• PROMPT
Could you please retype the records exactly, minus their pictures?

• RECORDED DATA
§ §

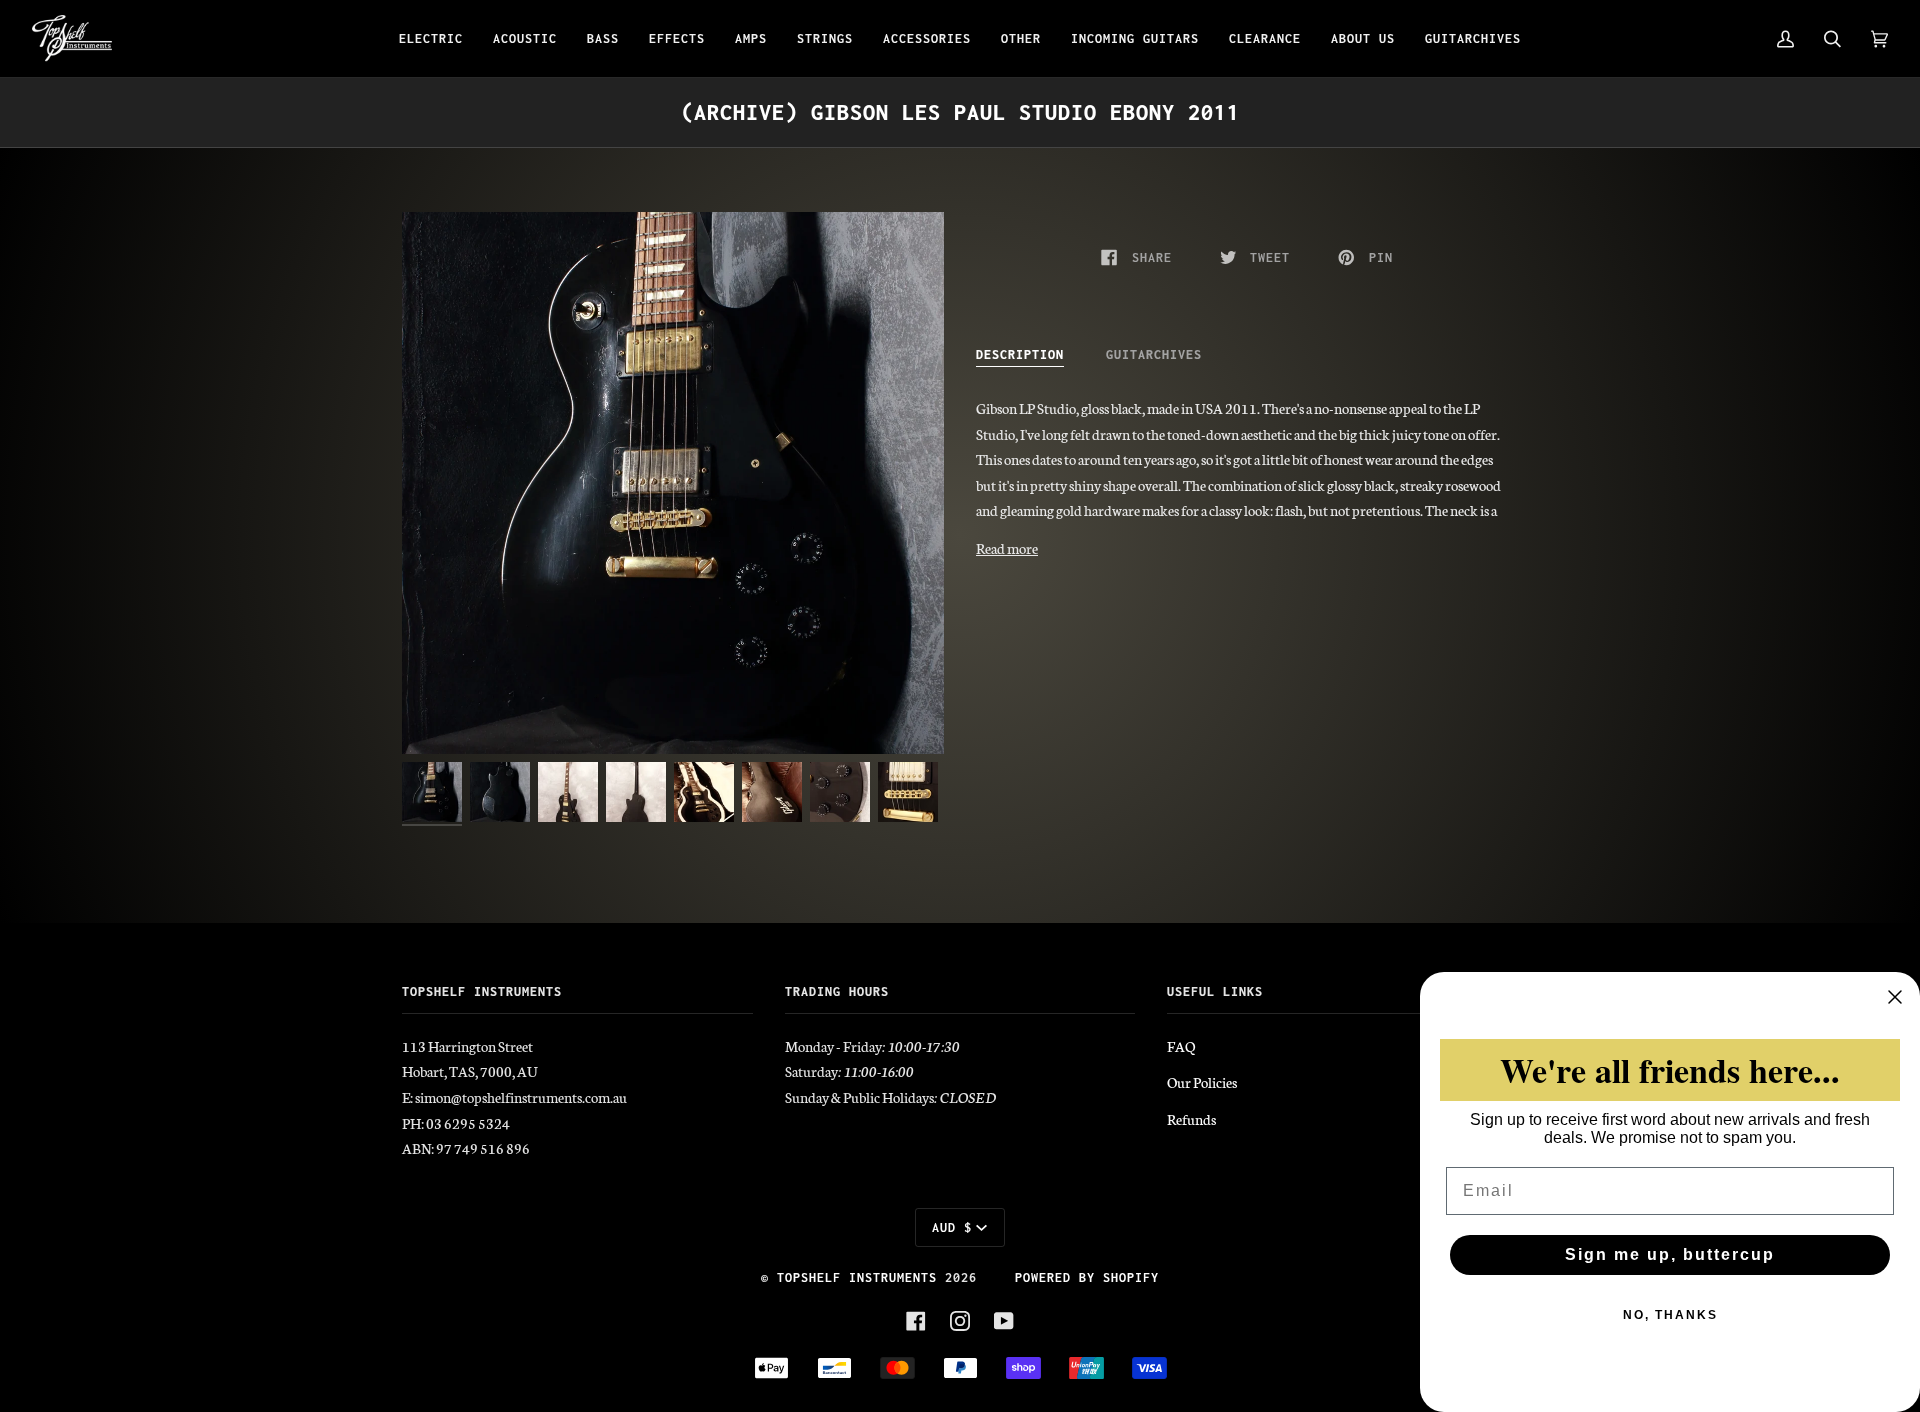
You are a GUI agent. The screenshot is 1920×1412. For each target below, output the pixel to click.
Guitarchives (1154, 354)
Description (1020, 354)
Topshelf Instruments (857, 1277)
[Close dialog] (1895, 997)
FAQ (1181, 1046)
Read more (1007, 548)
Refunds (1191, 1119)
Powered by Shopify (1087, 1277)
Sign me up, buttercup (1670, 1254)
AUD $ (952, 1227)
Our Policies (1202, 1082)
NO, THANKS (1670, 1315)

§ §

• ANSWER BELOW
You are a GUI agent. The screenshot is 1920×1412. For each target below, output the pixel to click.
Guitarchives (1154, 354)
Description (1020, 354)
Topshelf Instruments (857, 1277)
[Close dialog] (1895, 997)
FAQ (1181, 1046)
Read more (1007, 548)
Refunds (1191, 1119)
Powered by Shopify (1087, 1277)
Sign me up, buttercup (1670, 1254)
AUD $ (952, 1227)
Our Policies (1202, 1082)
NO, THANKS (1670, 1315)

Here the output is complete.